In developed countries around the globe, healthcare is well on its way to going completely digital. Personal electronic health records that provide a holistic, always-accessible view of a patient’s medical history are becoming the norm. As the quantity of this very sensitive data has grown exponentially over the last decade, the market for the IT systems that capture, store, and retrieve electronic medical records has grown to $25 billion and is expected to increase by 13.4% a year in the foreseeable future.
Why HIPAA was Enacted—and Why You Must ComplyThe Health Insurance Portability and Accountability Act, or HIPAA, became a law in 1996. As its name suggests, its main objective is to streamline and improve healthcare by making a patient’s medical records accessible across the entire range of healthcare providers (portability), while ensuring that the information is kept private and secure during transmission and in storage (accountability). The enactors of HIPAA understood that, if electronic medical records are to become the norm, it is absolutely critical that they be stored securely and retrievable at all times. Thus, the HIPAA Security Rule set standards to be met by all healthcare providers and organizations (“covered entities”). A covered entity is required to appoint a Security Manager who is responsible for the development and implementation of data backup, disaster recovery (DR), and Emergency Mode Operation plans. These plans, together, put into place the administrative, physical, and technical processes and procedures that will ensure health data can be recovered and healthcare services provided in the case of an IT disaster. Compliance with the HIPAA Security Rule has been compulsory since April 2005 and, since July 2009, has been enforced by the Office of Civil Rights (OCR) of the Department of Health & Human Services. The OCR investigates complaints and conducts reviews. In 2016, non-compliant covered entities paid fines of $23.5 million, ranging from $25,000 to over $5 million.
The 4 Essential Components of a HIPAA-compliant DR PlanPutting aside for the moment the threat of noncompliance sanctions as a prime motivator for HIPAA compliance, an equally important reason to comply with HIPAA’s Security Rule is that it is good business practice.
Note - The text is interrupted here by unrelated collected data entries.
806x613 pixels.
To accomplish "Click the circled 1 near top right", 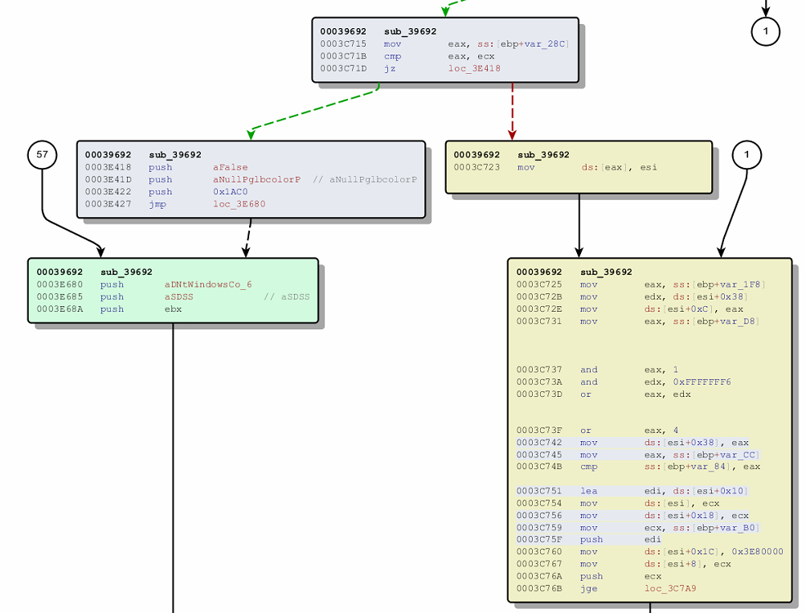I will (x=764, y=32).
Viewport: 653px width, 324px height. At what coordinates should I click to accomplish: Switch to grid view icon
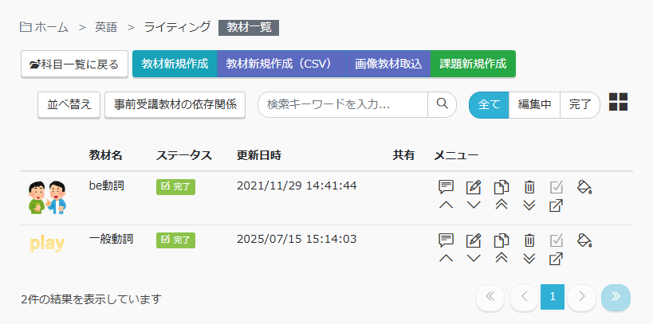618,103
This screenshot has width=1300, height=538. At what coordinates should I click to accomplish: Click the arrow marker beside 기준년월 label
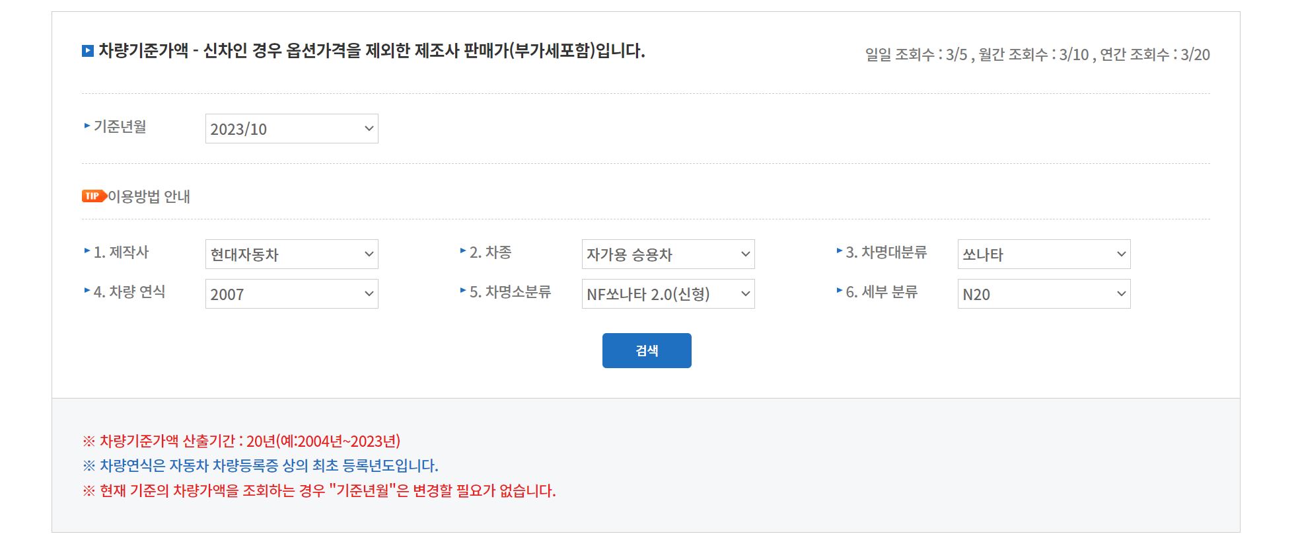click(x=85, y=128)
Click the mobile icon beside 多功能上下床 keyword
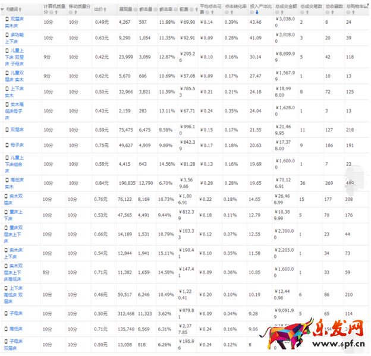 pyautogui.click(x=7, y=35)
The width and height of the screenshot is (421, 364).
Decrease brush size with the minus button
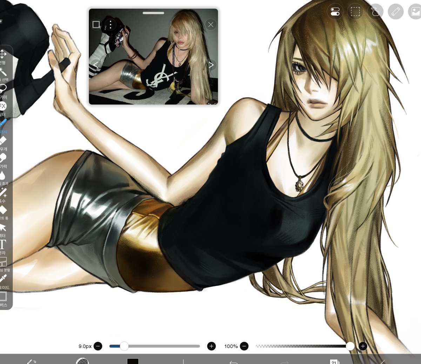pyautogui.click(x=98, y=346)
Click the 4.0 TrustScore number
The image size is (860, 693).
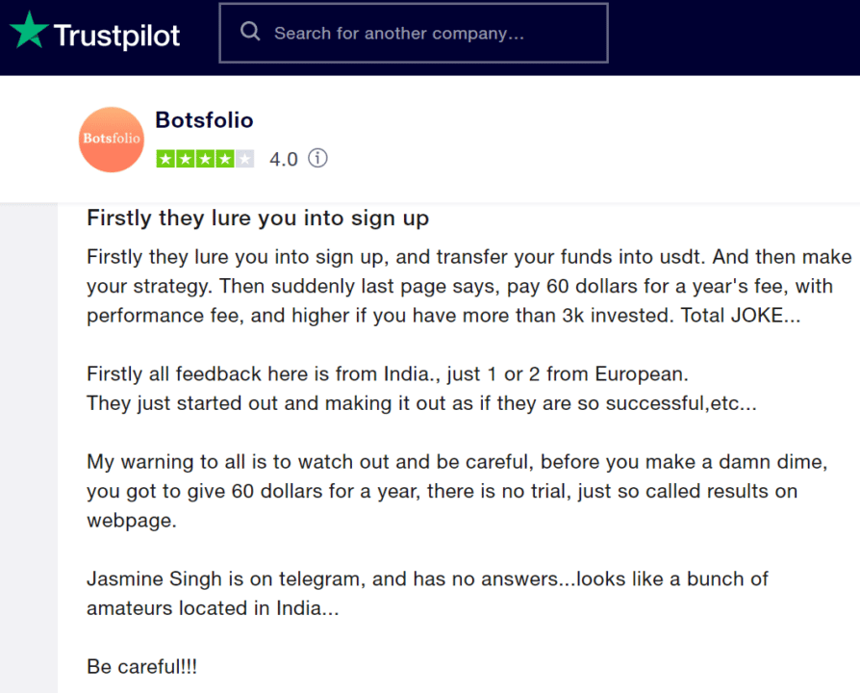click(x=284, y=159)
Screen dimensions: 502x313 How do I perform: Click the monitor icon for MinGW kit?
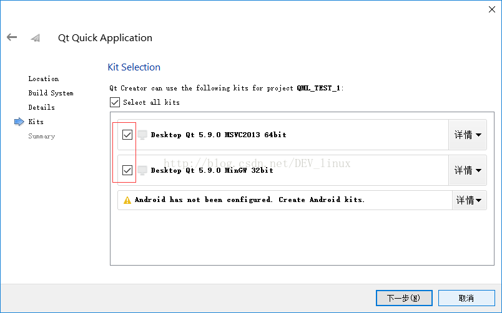142,170
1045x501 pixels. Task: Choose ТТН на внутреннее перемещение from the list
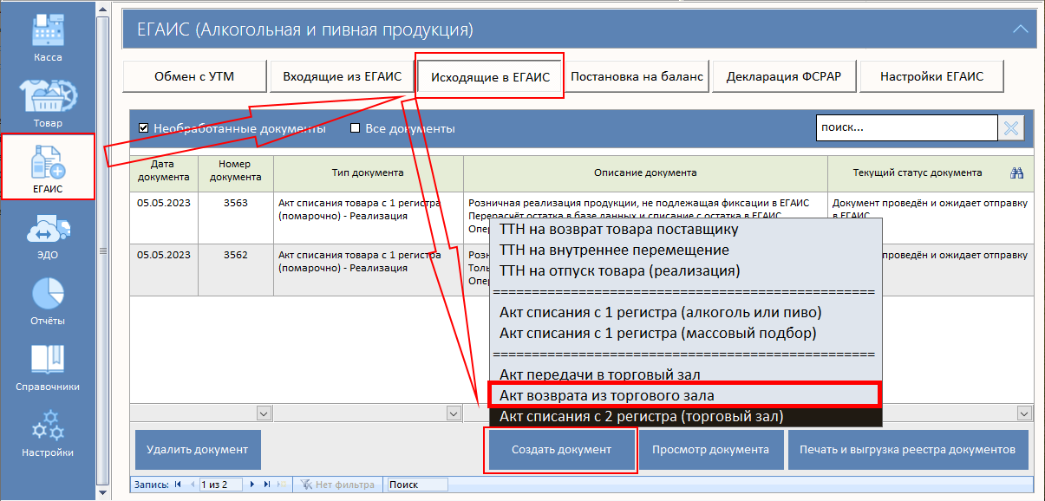pos(614,251)
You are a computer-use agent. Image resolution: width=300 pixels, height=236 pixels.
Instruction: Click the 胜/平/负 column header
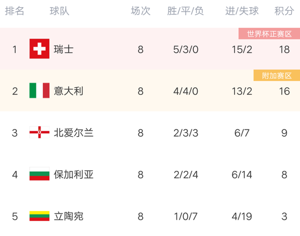(x=185, y=11)
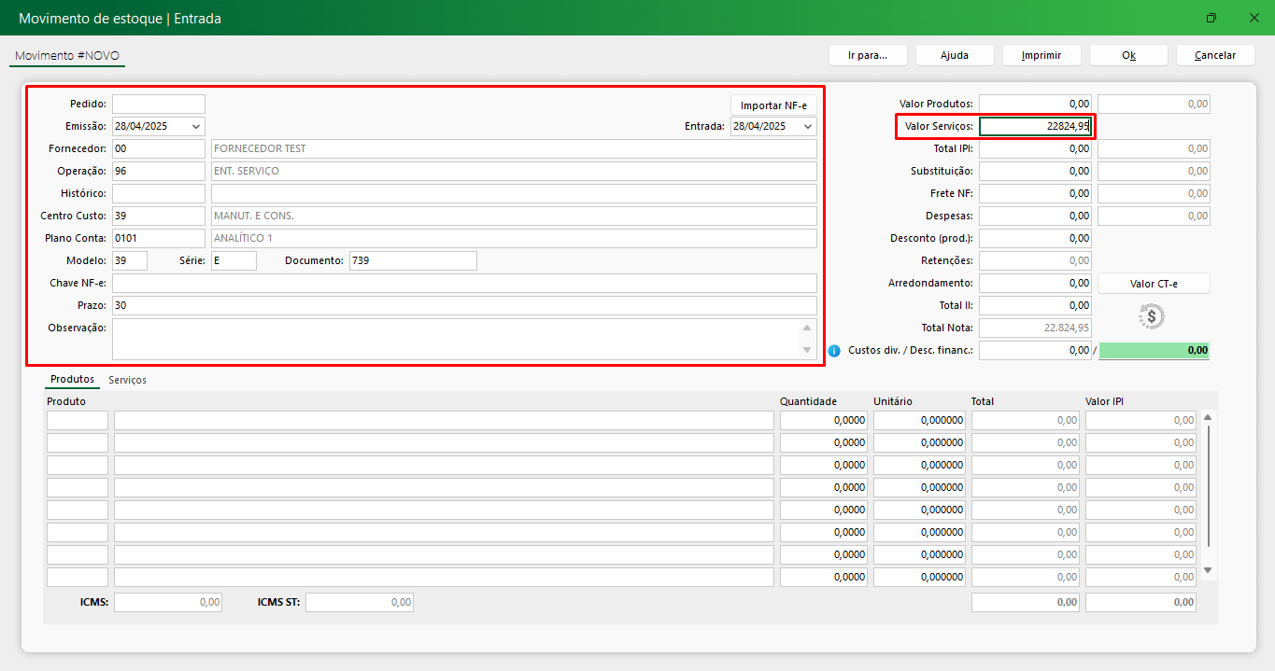Confirm the entry with the Ok button

point(1128,55)
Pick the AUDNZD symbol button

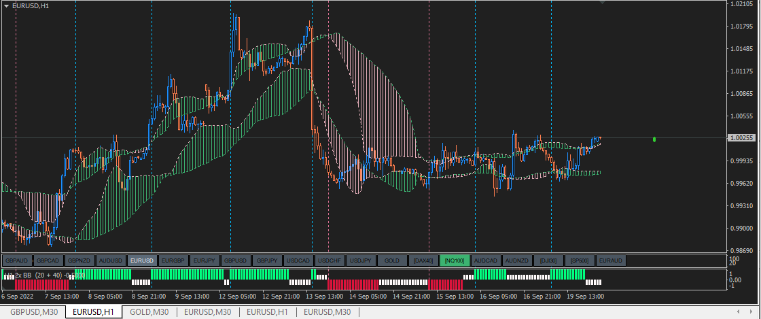(517, 261)
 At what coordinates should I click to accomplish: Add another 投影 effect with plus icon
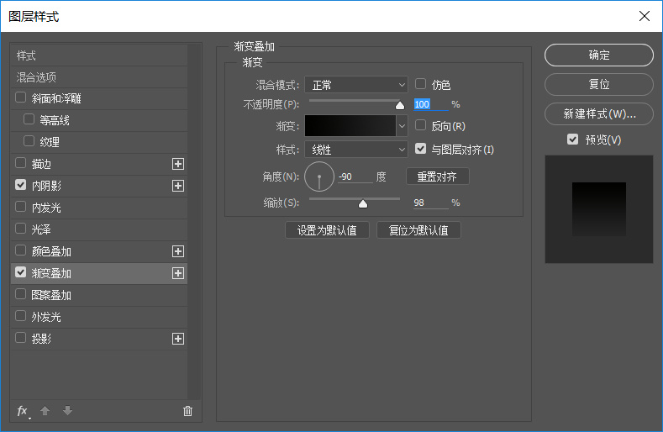pos(178,339)
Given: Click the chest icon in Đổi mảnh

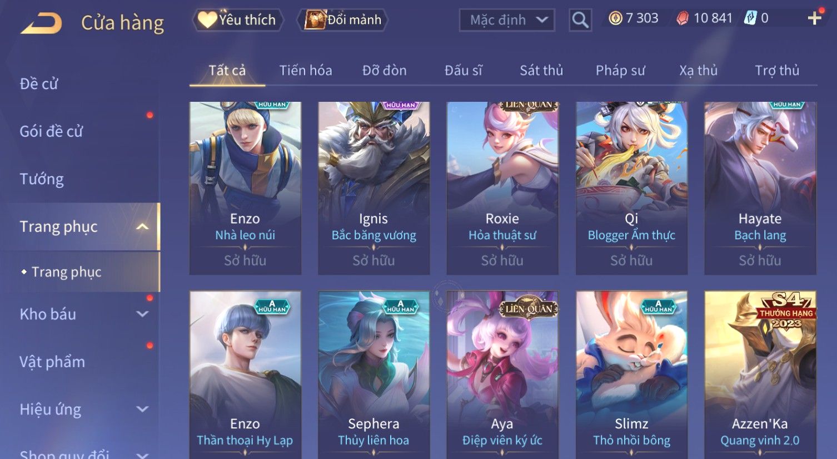Looking at the screenshot, I should click(x=315, y=19).
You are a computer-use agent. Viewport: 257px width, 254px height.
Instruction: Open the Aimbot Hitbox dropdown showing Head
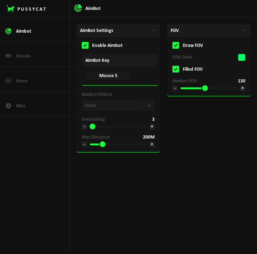pos(118,106)
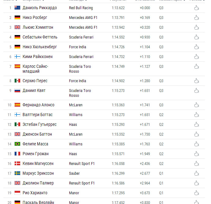The height and width of the screenshot is (204, 211).
Task: Click the Australian flag icon
Action: [x=17, y=8]
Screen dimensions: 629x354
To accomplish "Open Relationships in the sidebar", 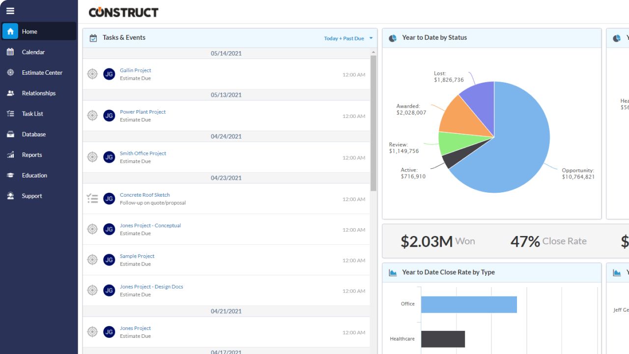I will (x=10, y=93).
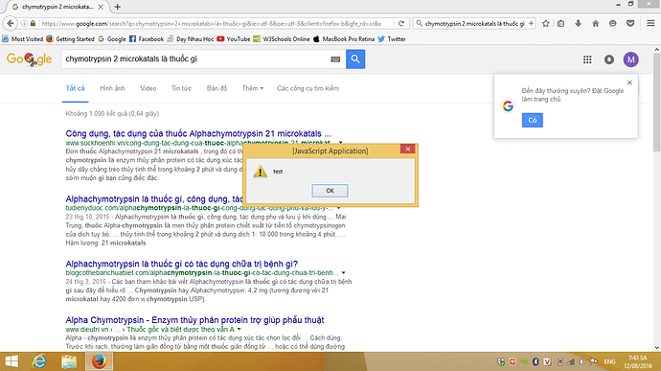The image size is (661, 371).
Task: Expand dropdown arrow beside blogcothebanchuabiet URL
Action: point(344,272)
No organization, large or small, is immune to man-made or natural disasters that can endanger its mission-critical data and IT processes. The cost in terms of lost revenues, lost productivity, and damage to reputation can be considerable. According to Ray Lucchesi, a veteran data management consultant, a HIPAA-compliant DR plan should include at least the following four essential components:
- Disaster declaration: Clearly specify who makes the decision that a given event or situation will trigger the organization’s disaster recovery measures, and by which criteria.
- Disaster list: A DR plan cannot take into account every type of possibly disastrous event. It is important to focus the plan on the high-impact events that are most likely to occur to your particular organization.
- Health data retrieval: HIPAA’s Security Rule mandates a separate Data Backup plan that clearly describes the frequency, type, and locations of health data backups and/or system replication. The DR plan should reference the Data Backup plan, and clearly specify how the backed up electronic medical records are going to be retrieved — and in what priority — in the event of a disaster. See the section below on how public cloud-based automated backup and DR solutions are being leveraged to ensure HIPAA compliance.
- Alternate site: The DR plan must take into account both retrieving lost electronic medical records, as well as the activation of an alternate site for the entire health IT operation until the disaster is resolved. The DR plan must clearly outline those site activation procedures, including who is responsible for what. If the organization’s health data and IT operations are on-premises, the alternate site must be capable of securely deploying sufficient servers, switches, and storage hardware. If the organization’s health IT system takes place fully or partially in the public cloud, resuming operations from an alternate site becomes much simpler.